Here I am with you. We rustle the leaves as we stroll. We pretend it’s just part of the walk. Adults don’t swish the leaves. That’s for children.
But we all kick the leaves on purpose.
You say the thing to say: “The color in the leaves is so beautiful.” Your words have no lie in them. Your offering is real.
“Yes it’s wonderful. The changing colors make it all worth while. I love this time of year,” I say, convincing you of my heart for this world.
I love this time of year. I do. I love this time of year… don’t I? Don’t I love the colors and the changing of the seasons?
But you can’t see my heart. You can’t see it sink into the corner of what room it has left. You can’t see me hide against the wall, a long breath heaves over my shoulders.
Cold and alone again. That’s what I see in the colorful leaves. I look up at the Bellingham skies overhead to see The Calendar looking back, mocking my lively footsteps through the autumn substrate. It has every right to mock them. Each one is a lie. But The Calendar lies too. January smiles a smirky smile. A “new year” is around the corner. But nothing new comes of January.
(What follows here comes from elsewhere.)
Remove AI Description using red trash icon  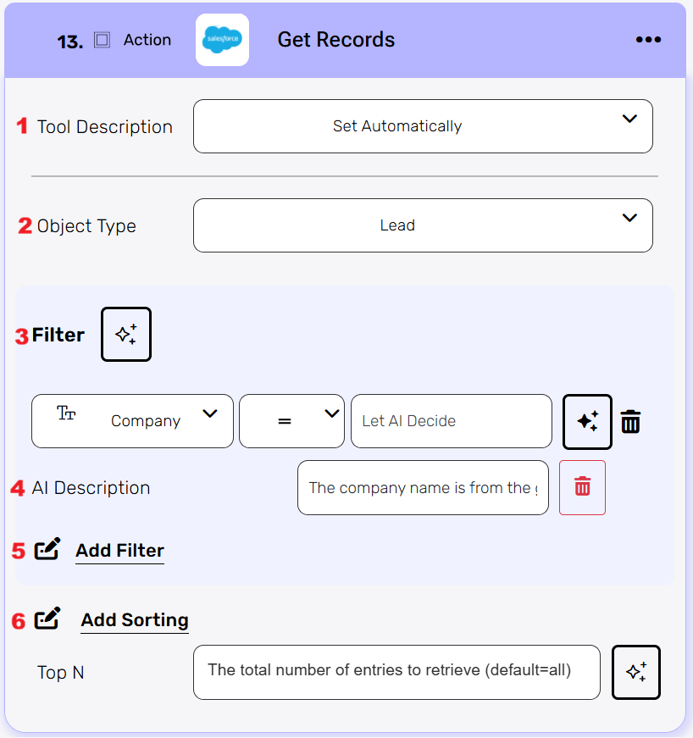pos(582,487)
More dark hours. More lonely scribblings on my laptop. The Calendar mocks me.
I plead with myself. I tell myself that it will be fun. Cold nights mean a good book by the fire. Hot tea and friends for board games… if they come. Warm scarves and all the best winter dress. I always looked my best in a New York scarf and black leather gloves.
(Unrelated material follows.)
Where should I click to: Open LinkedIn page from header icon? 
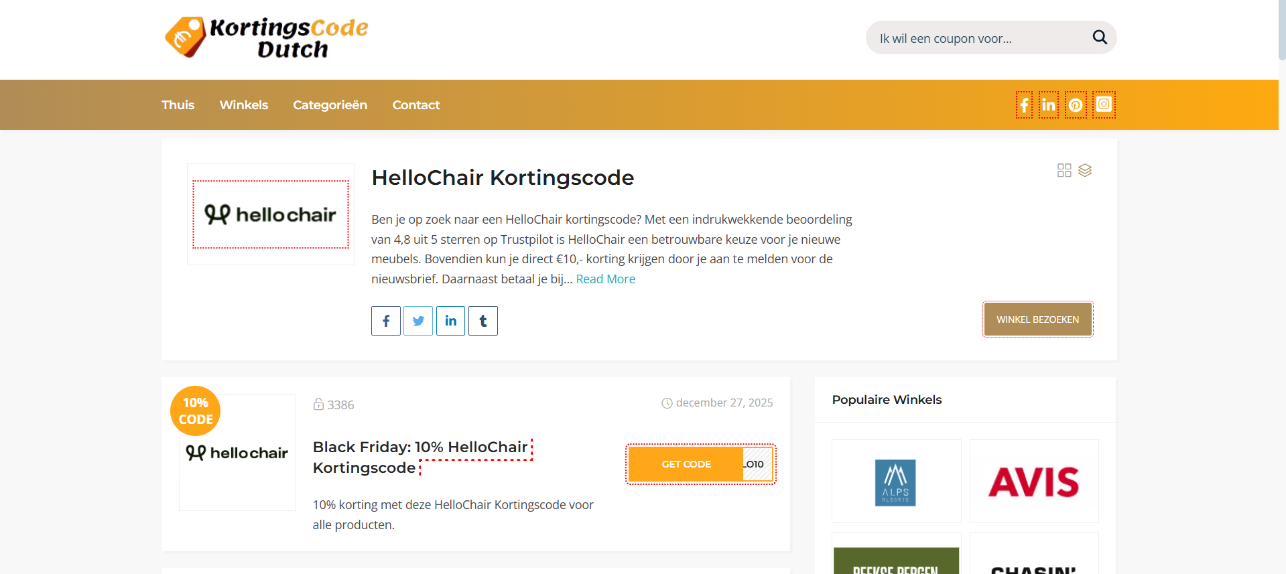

But no. That all won’t really matter. Ten minutes of tea and I’m still alone. Twenty-five minutes of reading by the fire and my skin is still the only skin. Two hours of Disney’s best. I sat alone to watch it.
This is the nature of this season for me. It is beautiful. It is hateful and lonely.
Dark. My heart heaves in the corner.
“Yes, it’s wonderful,” I confirm. The Calendar becomes the wind and joins us to rustle the leaves. Then I smile at you, and you know for sure that I love this time of year.
October 28, 2008 at 8:56 pm |
beautiful.
and i’m weeping.
it is rare to find a piece so elegant yet relatable. you have a gift.
praying that you find some worthy company.
October 29, 2008 at 9:06 am |
Praying also that God will burst through with His Spirit to show off your gifts.
The landscape is going to get full. Just watch. LM
November 16, 2008 at 10:48 am |
I just finished reading Autumn Emotion and found it a beautiful expression of a man filled with disappointment of what should have been in “his” grand scheme of life. At this moment I hope to conjure up a response filled with insight and wisdom. Doing so requires delving into hopeless feelings of days long past. Though no longer raw they remain difficult to express.
So for now I share what I hold in my heart to be true. Pull deep from within to your giving heart and loving soul, so abundantly filled with the teachings of Christ. Take a deep breath, feel the emotions to the point of despair, all the “could have, would have, should have been” scenarios that everyone of us – young and old – formulates throughout life. Take another deep breath, connect to your true self: the guy who has a lifetime of experiences ahead of him – some painful, but many glorious, full of vibrant color, wonder and breath… glorious breath.